2. Exploring the efficiency of difference-in-means estimators#

2.1 Interactive widget#

Next, complete the gen_experiment_results function to simulate n_experiments random experiments and compute the difference-in-means and stratified difference-in-means estimates.

Tip

The function declaration below uses the **kwargs syntax to pass additional keyword arguments to the sim_random_exp function. This is a useful way to write functions that are flexible and can take in different sets of arguments. For more information on the **kwargs syntax, see this tutorial.

def gen_experiment_results(n_experiments=10000, **kwargs):
    """
    Simulates n_experiments random experiments and computes the difference-in-means
    and stratified difference-in-means estimators.

    Args:
        n_experiments (int): the number of experiments to simulate
        **kwargs: additional keyword arguments to pass directly `sim_random_exp`

    Returns:
        pd.DataFrame: a dataframe with the results of the experiments in each row
        
        The dataframe should have two columns:
        - diff_in_means: the difference in means estimator
        - diff_in_means_stratified: the stratified difference in means estimator
    """
    experiment_results = {
        "diff_in_means": [],
        "diff_in_means_stratified": []
    }

    for i in range(n_experiments):
        # Passes **kwargs through to sim_random_exp to return Y, T, X
        Y, T, X = sim_random_exp(**kwargs)

        # TODO populate the experiment_results dictionary

    # Converts dictionary to dataframe with keys as column names
    exp_df = pd.DataFrame(experiment_results)

    return exp_df

#### test gen_experiment_results ####
if __name__ == "__main__":
    exp_results = gen_experiment_results(n_experiments=200, treatment_effect=2, covariate_effect=0)

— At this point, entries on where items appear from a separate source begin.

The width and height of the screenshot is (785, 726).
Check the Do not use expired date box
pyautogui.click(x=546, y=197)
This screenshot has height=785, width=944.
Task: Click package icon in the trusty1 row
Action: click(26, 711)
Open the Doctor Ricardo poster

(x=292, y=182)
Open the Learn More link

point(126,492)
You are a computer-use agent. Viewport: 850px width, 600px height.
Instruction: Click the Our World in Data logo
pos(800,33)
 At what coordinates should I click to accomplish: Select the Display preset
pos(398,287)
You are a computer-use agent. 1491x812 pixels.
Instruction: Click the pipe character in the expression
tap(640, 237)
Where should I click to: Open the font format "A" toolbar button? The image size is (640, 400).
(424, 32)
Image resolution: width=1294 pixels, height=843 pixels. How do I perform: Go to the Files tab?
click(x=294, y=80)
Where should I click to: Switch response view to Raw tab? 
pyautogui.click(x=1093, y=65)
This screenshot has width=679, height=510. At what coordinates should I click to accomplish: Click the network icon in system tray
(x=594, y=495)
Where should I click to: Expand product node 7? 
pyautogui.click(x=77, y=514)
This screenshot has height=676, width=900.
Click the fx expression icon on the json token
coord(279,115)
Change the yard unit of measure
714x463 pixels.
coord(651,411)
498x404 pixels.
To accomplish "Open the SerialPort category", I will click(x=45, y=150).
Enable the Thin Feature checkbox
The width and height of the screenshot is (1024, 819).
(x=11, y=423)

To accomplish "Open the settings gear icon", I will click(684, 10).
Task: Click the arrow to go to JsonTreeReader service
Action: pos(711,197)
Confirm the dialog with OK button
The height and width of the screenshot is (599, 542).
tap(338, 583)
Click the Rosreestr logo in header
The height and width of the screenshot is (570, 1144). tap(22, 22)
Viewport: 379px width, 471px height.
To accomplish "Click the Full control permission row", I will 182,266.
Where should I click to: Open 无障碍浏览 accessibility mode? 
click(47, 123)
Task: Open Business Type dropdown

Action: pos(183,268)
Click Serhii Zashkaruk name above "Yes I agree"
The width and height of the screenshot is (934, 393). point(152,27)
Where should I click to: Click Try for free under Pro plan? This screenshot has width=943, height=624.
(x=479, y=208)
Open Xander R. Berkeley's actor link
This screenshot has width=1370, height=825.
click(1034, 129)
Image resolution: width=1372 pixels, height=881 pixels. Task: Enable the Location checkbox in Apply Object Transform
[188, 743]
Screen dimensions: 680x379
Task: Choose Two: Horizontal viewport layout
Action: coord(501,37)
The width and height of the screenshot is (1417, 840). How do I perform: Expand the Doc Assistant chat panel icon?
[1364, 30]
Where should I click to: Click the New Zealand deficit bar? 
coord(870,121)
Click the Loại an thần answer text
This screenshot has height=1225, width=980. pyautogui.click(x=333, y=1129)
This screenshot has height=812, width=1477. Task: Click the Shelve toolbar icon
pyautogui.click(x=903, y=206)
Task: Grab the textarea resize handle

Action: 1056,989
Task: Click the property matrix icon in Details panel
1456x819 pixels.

    assert exp_results.shape[0] == 200, "Incorrect number of experiments"
    assert "diff_in_means" in exp_results.columns, "diff_in_means column is missing"
    # feel free to add more tests

Using the gen_experiment_results function, create a manual interactive widget that plots the both the stratified and unstratified difference-in-means for a range of covariate effects. Specifically, you should:

Add a interact_manual decorator to the plot_experiment_simulations function
Create a slider for the \(X\) variable effect that can take values between 0 and 6
Fix the number of experiments to 10000, see the tutorial reference on ipywidgets from Worksheet 3
Call the gen_experiment_results function with the given number of experiments and covariate effect
Plot a histogram of the difference-in-means, unstratified and stratified for a given covariate effect: this should be a single plot with two histograms on top of each other, which can be achieved using sns.histplot
Additionally, plot the true difference in means as a vertical line on the same figure, which can be achieved using plt.axvline. The default treatment effect is 1.0

Note

Remember to follow good figure design practices by adding a legend, title, and axis labels.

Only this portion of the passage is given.